Showing posts with label Vista. Show all posts
Showing posts with label Vista. Show all posts

Wednesday, October 12, 2011

Happy Birthday Windows XP - Your Daddy wants to kill you now!

So Windows XP turns 10 soon and Microsoft develops a case or corporate dementia. Conveniently forgetting the total clusterfuck that was Vista. By the way that was launched in 2007.



The good thing is that they want us all to start planning our move to Office 2010 and Windows 7 now because extended support for XP and Office 2003 winds up in 2014.

2014!!

By then they should have the 3rd service pack out for Windows 8 and, assuming it isn’t a screw up of Vista proportions they’ll be trumpeting Windows 9 or whatever they’ll end up calling it.

The problem for Microsoft is that Windows XP was good. Actually it was very good. Who the hell needs to upgrade except to keep the wheels of Microsoft greased with cash that Ballmer can spend on buying Yahoo or Skype or whatever.

Now that they’ve announce Windows 8 anyone who was thinking of moving to Windows 7 has a reason to delay further.
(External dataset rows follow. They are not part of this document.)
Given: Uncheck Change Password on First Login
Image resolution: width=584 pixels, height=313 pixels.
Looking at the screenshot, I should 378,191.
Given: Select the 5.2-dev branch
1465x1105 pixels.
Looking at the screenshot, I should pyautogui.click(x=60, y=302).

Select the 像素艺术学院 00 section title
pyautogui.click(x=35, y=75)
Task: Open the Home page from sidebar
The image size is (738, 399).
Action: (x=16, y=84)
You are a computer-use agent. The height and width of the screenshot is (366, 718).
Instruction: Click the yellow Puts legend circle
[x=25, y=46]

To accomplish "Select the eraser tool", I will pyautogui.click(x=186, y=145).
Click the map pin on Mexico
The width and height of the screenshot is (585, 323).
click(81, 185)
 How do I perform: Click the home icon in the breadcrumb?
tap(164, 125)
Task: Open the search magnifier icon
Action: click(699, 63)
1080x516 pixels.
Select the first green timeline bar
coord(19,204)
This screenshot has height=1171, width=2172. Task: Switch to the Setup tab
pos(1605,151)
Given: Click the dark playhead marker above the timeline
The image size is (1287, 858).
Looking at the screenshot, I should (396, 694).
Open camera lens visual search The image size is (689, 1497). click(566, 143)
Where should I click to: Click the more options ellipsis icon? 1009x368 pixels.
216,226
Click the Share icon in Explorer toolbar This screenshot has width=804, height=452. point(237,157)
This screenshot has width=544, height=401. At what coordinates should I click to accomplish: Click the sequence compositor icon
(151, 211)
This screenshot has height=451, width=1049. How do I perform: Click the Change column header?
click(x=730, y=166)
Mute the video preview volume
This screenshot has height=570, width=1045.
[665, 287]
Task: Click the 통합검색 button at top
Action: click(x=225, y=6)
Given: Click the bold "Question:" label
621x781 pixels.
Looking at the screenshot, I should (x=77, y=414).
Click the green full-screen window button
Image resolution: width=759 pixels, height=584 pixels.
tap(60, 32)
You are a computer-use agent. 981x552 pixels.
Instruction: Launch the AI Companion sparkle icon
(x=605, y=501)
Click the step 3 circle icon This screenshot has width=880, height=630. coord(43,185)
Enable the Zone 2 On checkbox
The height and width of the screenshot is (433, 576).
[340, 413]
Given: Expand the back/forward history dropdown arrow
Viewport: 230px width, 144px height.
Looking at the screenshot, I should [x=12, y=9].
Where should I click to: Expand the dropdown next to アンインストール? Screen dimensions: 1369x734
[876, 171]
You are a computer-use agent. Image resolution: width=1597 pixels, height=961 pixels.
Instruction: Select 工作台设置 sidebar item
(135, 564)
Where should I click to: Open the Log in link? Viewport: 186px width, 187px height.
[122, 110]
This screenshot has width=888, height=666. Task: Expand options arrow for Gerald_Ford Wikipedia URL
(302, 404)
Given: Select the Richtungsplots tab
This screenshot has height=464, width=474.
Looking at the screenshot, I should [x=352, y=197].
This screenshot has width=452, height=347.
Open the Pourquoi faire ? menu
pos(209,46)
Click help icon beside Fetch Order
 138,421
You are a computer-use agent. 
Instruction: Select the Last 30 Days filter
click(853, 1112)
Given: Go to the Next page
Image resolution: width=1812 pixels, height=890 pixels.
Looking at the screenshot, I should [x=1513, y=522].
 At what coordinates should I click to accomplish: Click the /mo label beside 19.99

I mean if Windows 8 comes out in 2012 then corporates have until 2014 to migrate from XP and save themselves the cost of the intermediate upgrade.

This doesn’t sit well with Microsoft so expect the migrate to Windows 7 output from Microsoft to be cranked up to maximum.

Ignore it and keep your money in your pocket and wait for Windows 8, I mean it can’t be as bad as Vista…can it?

Friday, September 9, 2011

Its Finally Finished…almost

I stumbled across an article on the Time online website recently entitled It Just Doesn’t Work: Why New Tech Products Are Increasingly Unsatisfying. It struck a chord with me because I’ve seen so much of technology delivered to market that was so obviously ‘half-baked’.

In the drive to get ‘mindshare’ products are being released to market in ever more rapid cycles. The tech just doesn’t have enough time to get fully baked.

The thing is the tech companies know that most ‘early adopters’ (read: unknowing beta testers) will find ways to justify the quirky behaviour of their shiny new toy even though most people would call it a piece of shit and return the unfinished mess to the manufacturer vowing never to buy another one of their products. Ever.

Its been an axiom of the tech industry that you never buy a product from Microsoft until it gets to Version 3 because the earlier ones just suck.

The article quotes a leaked email from HP’s Jon Rubenstein talking about the, now freshly buried, TouchPad. The part that interested me was:

Today we bring the HP TouchPad and webOS 3.0 to the world.  The HP team has achieved something extraordinary – especially when you consider that it’s been just one year since our work on the TouchPad began in earnest.  Today also marks the start of a new era for HP as our vision for connected mobility begins to take form - an ecosystem of services, applications and devices connected seamlessly by webOS.
 If you’ve seen the recent TouchPad reviews you know that the industry understands HP’s vision and sees the same potential in webOS as we do.  David Pogue from the New York Times says “there are signs of greatness here.” (I’ve included links to David’s review and others below.) You’ve also seen that reviewers rightly note things we need to improve about the webOS experience. The good news is that most of the issues they cite are already known to us and will be addressed in short order by over-the-air software and app catalog updates.  We still have work to do to make webOS the platform we know it can be, but remember…..it’s a marathon, not a sprint.


People don’t want to wait for ‘the next update’ they want it to work out of the box to the level of their expectations.

The TouchPad didn’t, neither did RIM’s Playbook or Vista or so many other technological balls ups.

Rubenstein also quotes some of the first reviews for Mac OS X in his e-mail:

"...overall the software is sluggish" 
"...there are no quality apps to use, so it won’t last" 
"...it's just not making sense...."
 It’s hard to believe these statements described MacOS X - a platform that would go on to change the landscape of Silicon Valley in ways that no one could have imagined.

Great pick up Jon!

That was 10 years ago.

Ten years ago people would accept stuff that won’t get out of the starting gate today.

You bet the farm on the expectation that people would patiently wait until you got it right while providing HP with another revenue stream. You lost.